Reliability and Validity of the Modified Korean Version of the Chalder Fatigue Scale (mKCFQ11) 2020, Yo-Chan Ahn et al

Sly Saint

Senior Member (Voting Rights)
Abstract
Fatigue can accompany various diseases; however, fatigue itself is a key symptom for patients with chronic fatigue syndrome (CFS). Due to the absence of biological parameters for the diagnosis and severity of CFS, the assessment tool for the degree of fatigue is very important. This study aims to verify the reliability and validity of the modified Korean version of the Chalder Fatigue Scale (mKCFQ11).

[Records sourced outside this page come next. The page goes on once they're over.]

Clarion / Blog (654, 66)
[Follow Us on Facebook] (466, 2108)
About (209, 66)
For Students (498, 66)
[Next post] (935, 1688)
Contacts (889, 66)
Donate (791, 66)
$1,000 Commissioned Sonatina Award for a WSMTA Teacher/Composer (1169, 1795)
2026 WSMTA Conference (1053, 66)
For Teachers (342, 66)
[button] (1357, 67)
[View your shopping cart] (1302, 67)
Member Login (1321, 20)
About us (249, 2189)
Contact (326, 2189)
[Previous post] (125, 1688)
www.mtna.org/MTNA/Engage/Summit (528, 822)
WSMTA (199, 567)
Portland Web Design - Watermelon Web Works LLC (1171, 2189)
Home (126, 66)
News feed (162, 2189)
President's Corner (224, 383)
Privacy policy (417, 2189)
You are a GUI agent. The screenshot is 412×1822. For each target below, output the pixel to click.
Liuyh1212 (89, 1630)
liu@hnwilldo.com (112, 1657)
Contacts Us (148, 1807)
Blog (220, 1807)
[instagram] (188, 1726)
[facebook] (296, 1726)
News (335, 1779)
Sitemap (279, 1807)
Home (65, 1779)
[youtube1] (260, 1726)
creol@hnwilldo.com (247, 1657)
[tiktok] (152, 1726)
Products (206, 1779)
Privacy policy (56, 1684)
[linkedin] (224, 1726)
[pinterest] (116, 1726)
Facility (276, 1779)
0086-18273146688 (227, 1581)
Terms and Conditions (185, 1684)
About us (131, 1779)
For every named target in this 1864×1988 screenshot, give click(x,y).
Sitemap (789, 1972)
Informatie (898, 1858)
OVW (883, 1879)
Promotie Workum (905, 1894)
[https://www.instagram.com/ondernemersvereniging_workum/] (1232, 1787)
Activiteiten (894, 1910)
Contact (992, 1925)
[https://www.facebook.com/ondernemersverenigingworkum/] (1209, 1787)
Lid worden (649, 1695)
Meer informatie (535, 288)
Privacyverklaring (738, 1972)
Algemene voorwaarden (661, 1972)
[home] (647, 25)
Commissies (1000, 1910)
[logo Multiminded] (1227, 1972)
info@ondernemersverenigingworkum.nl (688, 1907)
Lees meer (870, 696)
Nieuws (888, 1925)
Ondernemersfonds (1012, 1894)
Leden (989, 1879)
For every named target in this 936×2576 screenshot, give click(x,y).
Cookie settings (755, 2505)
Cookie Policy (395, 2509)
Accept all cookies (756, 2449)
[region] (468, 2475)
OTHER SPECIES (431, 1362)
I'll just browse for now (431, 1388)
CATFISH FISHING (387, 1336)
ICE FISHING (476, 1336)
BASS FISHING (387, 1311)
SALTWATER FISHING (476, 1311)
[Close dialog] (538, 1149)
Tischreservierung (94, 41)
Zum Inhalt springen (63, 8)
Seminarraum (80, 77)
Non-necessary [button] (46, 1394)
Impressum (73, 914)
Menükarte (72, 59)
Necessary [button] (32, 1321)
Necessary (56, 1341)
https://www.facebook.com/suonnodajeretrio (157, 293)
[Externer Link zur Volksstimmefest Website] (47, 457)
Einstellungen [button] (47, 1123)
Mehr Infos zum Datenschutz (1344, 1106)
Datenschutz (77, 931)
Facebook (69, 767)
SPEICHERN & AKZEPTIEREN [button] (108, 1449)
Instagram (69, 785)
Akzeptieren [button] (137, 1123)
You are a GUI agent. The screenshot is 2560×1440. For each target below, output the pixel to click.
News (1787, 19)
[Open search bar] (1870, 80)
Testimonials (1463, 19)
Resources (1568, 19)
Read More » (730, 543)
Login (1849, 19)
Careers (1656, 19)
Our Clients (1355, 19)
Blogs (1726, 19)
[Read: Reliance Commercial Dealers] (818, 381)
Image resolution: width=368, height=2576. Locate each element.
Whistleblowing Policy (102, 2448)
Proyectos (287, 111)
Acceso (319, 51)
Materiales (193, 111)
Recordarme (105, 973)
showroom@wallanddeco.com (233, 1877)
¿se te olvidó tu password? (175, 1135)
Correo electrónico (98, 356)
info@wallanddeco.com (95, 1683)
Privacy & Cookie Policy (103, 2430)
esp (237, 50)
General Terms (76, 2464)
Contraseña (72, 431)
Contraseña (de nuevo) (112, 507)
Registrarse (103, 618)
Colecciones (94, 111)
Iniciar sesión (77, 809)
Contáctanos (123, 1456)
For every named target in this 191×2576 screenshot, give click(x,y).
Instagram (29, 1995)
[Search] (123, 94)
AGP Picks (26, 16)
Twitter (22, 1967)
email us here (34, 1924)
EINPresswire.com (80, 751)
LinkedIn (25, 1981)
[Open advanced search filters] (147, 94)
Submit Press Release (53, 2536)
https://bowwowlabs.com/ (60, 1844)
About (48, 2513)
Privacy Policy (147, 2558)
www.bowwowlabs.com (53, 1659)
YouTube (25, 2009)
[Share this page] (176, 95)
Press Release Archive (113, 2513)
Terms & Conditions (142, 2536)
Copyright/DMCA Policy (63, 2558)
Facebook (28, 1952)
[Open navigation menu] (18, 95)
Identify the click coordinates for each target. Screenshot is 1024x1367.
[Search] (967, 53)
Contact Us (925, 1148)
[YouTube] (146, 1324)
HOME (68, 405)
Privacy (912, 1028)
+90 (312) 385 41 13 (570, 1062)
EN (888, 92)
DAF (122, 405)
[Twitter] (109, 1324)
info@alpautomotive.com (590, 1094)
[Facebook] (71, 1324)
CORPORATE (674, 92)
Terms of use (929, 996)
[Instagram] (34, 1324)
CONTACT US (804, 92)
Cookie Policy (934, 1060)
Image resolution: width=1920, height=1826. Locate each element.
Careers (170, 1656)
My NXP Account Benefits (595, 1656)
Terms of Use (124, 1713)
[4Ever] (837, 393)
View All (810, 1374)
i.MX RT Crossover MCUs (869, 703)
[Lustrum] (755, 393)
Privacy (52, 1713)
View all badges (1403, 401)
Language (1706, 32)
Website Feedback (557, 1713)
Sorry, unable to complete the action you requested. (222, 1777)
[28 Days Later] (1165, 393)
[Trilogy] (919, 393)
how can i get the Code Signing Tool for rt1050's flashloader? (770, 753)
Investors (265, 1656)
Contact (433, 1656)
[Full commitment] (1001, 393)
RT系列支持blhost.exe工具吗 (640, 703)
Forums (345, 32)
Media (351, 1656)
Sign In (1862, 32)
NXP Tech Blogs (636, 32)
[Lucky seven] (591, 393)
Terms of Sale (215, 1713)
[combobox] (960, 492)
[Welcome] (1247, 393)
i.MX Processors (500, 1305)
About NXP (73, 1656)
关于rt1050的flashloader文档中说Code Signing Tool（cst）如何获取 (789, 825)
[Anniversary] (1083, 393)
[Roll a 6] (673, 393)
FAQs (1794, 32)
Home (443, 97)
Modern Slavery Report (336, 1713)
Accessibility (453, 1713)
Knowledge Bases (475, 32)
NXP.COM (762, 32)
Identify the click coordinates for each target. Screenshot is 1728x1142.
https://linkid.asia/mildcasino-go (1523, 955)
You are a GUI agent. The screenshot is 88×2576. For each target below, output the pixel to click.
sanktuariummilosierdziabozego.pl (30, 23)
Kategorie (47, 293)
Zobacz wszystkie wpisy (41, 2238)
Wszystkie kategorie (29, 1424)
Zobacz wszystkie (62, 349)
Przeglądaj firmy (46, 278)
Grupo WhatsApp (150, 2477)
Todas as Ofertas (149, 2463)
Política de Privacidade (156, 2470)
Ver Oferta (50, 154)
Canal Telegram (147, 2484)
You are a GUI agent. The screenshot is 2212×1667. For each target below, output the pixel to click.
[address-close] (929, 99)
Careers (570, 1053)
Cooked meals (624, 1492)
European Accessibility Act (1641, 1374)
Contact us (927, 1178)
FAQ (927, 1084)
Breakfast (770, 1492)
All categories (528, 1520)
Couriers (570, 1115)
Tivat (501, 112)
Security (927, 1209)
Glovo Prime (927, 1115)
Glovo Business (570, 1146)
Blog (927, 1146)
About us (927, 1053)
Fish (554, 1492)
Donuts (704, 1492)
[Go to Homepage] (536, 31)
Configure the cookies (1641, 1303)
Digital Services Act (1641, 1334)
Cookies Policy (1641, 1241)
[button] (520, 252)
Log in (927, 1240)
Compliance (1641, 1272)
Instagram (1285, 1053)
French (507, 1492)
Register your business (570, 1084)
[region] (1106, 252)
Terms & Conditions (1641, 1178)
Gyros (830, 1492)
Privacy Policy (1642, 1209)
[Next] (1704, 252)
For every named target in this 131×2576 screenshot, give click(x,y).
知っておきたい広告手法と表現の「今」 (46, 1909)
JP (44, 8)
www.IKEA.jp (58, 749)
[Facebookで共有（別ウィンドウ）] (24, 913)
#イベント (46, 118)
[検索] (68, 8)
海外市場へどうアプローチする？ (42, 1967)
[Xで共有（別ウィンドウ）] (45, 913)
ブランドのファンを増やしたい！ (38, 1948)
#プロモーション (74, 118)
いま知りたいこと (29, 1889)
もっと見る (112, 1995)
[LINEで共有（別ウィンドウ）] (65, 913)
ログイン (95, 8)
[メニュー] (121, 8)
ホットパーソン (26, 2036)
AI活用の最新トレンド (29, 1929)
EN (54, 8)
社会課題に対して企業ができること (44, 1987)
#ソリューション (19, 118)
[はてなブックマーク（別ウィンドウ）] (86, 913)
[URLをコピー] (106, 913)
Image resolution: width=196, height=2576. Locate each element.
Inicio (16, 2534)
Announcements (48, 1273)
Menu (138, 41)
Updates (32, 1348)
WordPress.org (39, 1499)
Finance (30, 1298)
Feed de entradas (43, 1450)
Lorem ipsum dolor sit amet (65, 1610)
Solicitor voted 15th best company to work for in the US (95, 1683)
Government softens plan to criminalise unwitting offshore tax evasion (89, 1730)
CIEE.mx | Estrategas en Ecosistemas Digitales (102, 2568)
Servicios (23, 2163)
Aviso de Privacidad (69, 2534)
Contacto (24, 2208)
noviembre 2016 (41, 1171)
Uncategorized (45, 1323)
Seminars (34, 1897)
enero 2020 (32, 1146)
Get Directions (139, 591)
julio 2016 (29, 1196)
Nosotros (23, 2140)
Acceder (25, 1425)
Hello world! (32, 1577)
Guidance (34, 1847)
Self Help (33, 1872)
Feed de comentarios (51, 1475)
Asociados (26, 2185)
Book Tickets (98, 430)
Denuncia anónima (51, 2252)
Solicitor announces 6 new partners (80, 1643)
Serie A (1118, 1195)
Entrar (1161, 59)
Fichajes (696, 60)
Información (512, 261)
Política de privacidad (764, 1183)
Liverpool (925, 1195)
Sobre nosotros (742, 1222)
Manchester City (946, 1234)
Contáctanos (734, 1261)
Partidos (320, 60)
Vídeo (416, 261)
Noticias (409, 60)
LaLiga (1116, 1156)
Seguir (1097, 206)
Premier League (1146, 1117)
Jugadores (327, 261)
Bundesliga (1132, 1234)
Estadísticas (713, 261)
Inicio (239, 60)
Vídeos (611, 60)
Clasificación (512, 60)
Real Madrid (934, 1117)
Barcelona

This study was performed using data from 97 participants (Male: 37, Female: 60) enrolled in a clinical trial for an intervention of CFS. The analyses of the coefficient between the mKCFQ11 score and the Fatigue Severity Scale (FSS), the Visual Analogue Scale (VAS) or the 36-item Short-Form Health Survey (SF-36) at two time points (baseline and 12 weeks) as well as their changed values were conducted.

The mKCFQ11 showed strong reliability, as evidenced by the Cronbach’s alpha coefficient of 0.967 for the whole item and two subclasses (0.963 for physical and 0.958 for mental fatigue) along with the suitable validity of the mKCFQ11 structure shown by the principal component analysis.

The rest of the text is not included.